The importance of a buy-sell agreement and funding


Owner's dedicate their lives to building their business.  An updated buy-sell agreement and funding mechanism protects this value. 

 

Showing clients the benefits of a buy-sell arrangement:

  • Protects the value the client has built
  • Protects the longevity and continuity of the business
  • May open opportunities to optimize estate taxes

Show clients how buy-sell arrangements work in simple terms


Before diving into the detail of comparing buy-sell structures or discussing funding mechanisms, advisors should start by explaining the importance of buy-sell arrangements and explaining how they work in simple terms. 

 

Buy-sell arrangements consist of the following two components.

  1. A legal agreement. A legally binding contract among business owners is required to govern how equity is valued and what happens to your equity in the event of death, disability, retirement, or voluntary exit.
  2. A funding mechanism or insurance policy. In order to be viable when triggered, buy-sell agreements must be backed by funding. Common vehicles include life insurance, disability insurance, or cash reserves.
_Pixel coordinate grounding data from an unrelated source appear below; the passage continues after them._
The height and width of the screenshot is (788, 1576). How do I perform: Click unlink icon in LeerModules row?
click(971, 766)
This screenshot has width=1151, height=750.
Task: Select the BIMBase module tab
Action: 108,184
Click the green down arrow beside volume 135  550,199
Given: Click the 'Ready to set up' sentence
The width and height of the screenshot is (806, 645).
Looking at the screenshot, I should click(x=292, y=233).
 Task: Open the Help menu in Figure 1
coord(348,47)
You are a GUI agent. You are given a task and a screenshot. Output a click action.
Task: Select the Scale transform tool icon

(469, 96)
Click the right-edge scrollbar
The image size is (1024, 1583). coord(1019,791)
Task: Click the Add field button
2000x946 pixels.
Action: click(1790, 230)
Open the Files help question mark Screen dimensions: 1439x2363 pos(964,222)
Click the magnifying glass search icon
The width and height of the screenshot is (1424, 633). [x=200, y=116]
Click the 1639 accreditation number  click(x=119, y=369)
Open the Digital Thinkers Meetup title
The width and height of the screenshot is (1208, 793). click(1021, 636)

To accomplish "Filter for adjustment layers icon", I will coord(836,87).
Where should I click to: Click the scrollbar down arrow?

Reviewing and updating buy-sell arrangements 


Measuring risk to equity owned based on how recent the buy-sell arrangement was reviewed assumes that professional reviews will help ensure the agreement and funding are viable and effective.

 

These reviews should be done at least annually to confirm that:

  • Valuation methodology is clearly listed in the agreement typically via an attached Schedule A
  • Funding levels are reflect recent business valuation estimates
  • Insurance policies cover unforeseen events

 

Frequently asked questions


What does “risk to equity owned” mean?
Risk to equity owned refers to the likelihood that the client's ownership stake in the business will fail to convert into fair, liquid value in the event of death, disability, or dispute.
How does RISR measure risk to equity owned?

RISR looks at three main factors:

  • Whether a buy-sell agreement is in place

  • Whether the agreement has a funding mechanism (e.g., insurance or cash reserves)

  • When the agreement and funding were last professionally reviewed

How often should a buy-sell agreement and funding be reviewed?

At least once a year with a qualified professional. Reviews confirm that:

  • The valuation method is clear and current

  • Funding reflects updated business valuation

  • Insurance policies align with today’s risks

What is the simplest way to explain buy-sell arrangements to clients?

A buy-sell arrangement is like a safety net:

  • The legal agreement decides the rules of the game (who buys, at what value, under what conditions).

  • The funding ensures there’s actual liquid cash available when the terms of the agreement are triggered.